▸ **EXERCISE MATERIALS**
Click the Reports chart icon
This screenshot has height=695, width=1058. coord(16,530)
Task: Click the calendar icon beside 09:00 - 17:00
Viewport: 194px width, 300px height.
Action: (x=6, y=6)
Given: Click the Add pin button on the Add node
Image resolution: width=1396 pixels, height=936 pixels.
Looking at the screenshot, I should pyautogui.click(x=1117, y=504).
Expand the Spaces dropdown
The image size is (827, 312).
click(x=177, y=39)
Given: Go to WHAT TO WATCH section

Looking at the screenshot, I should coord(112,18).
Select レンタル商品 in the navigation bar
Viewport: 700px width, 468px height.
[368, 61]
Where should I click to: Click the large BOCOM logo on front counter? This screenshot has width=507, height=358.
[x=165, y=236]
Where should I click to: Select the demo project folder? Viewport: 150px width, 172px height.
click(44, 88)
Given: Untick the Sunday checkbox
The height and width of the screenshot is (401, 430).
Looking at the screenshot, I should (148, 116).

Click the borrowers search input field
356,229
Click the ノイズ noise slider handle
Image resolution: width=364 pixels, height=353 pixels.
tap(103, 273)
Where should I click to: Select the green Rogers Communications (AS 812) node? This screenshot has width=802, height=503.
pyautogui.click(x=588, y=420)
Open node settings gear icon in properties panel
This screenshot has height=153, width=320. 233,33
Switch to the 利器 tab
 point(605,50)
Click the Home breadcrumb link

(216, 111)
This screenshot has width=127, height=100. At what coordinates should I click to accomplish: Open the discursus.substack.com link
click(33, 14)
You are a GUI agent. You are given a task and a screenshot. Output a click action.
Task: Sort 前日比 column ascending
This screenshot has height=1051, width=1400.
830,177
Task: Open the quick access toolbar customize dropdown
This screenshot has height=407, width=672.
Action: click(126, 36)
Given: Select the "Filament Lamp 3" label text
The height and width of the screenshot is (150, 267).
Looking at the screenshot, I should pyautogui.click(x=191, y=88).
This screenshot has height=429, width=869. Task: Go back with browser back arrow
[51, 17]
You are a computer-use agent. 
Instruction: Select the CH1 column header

▸ **ACTION ITEM**
Repeat the whole listing exactly, line for line.

▸ **TASK RESPONSE**
Click the Reports chart icon
This screenshot has height=695, width=1058. coord(16,530)
Task: Click the calendar icon beside 09:00 - 17:00
Viewport: 194px width, 300px height.
Action: (x=6, y=6)
Given: Click the Add pin button on the Add node
Image resolution: width=1396 pixels, height=936 pixels.
Looking at the screenshot, I should pyautogui.click(x=1117, y=504).
Expand the Spaces dropdown
The image size is (827, 312).
click(x=177, y=39)
Given: Go to WHAT TO WATCH section

Looking at the screenshot, I should coord(112,18).
Select レンタル商品 in the navigation bar
Viewport: 700px width, 468px height.
[368, 61]
Where should I click to: Click the large BOCOM logo on front counter? This screenshot has width=507, height=358.
[x=165, y=236]
Where should I click to: Select the demo project folder? Viewport: 150px width, 172px height.
click(44, 88)
Given: Untick the Sunday checkbox
The height and width of the screenshot is (401, 430).
Looking at the screenshot, I should (148, 116).

Click the borrowers search input field
356,229
Click the ノイズ noise slider handle
Image resolution: width=364 pixels, height=353 pixels.
tap(103, 273)
Where should I click to: Select the green Rogers Communications (AS 812) node? This screenshot has width=802, height=503.
pyautogui.click(x=588, y=420)
Open node settings gear icon in properties panel
This screenshot has height=153, width=320. 233,33
Switch to the 利器 tab
 point(605,50)
Click the Home breadcrumb link

(216, 111)
This screenshot has width=127, height=100. At what coordinates should I click to accomplish: Open the discursus.substack.com link
click(33, 14)
You are a GUI agent. You are given a task and a screenshot. Output a click action.
Task: Sort 前日比 column ascending
This screenshot has height=1051, width=1400.
830,177
Task: Open the quick access toolbar customize dropdown
This screenshot has height=407, width=672.
Action: click(126, 36)
Given: Select the "Filament Lamp 3" label text
The height and width of the screenshot is (150, 267).
Looking at the screenshot, I should pyautogui.click(x=191, y=88).
This screenshot has height=429, width=869. Task: Go back with browser back arrow
[51, 17]
You are a computer-use agent. 
Instruction: Select the CH1 column header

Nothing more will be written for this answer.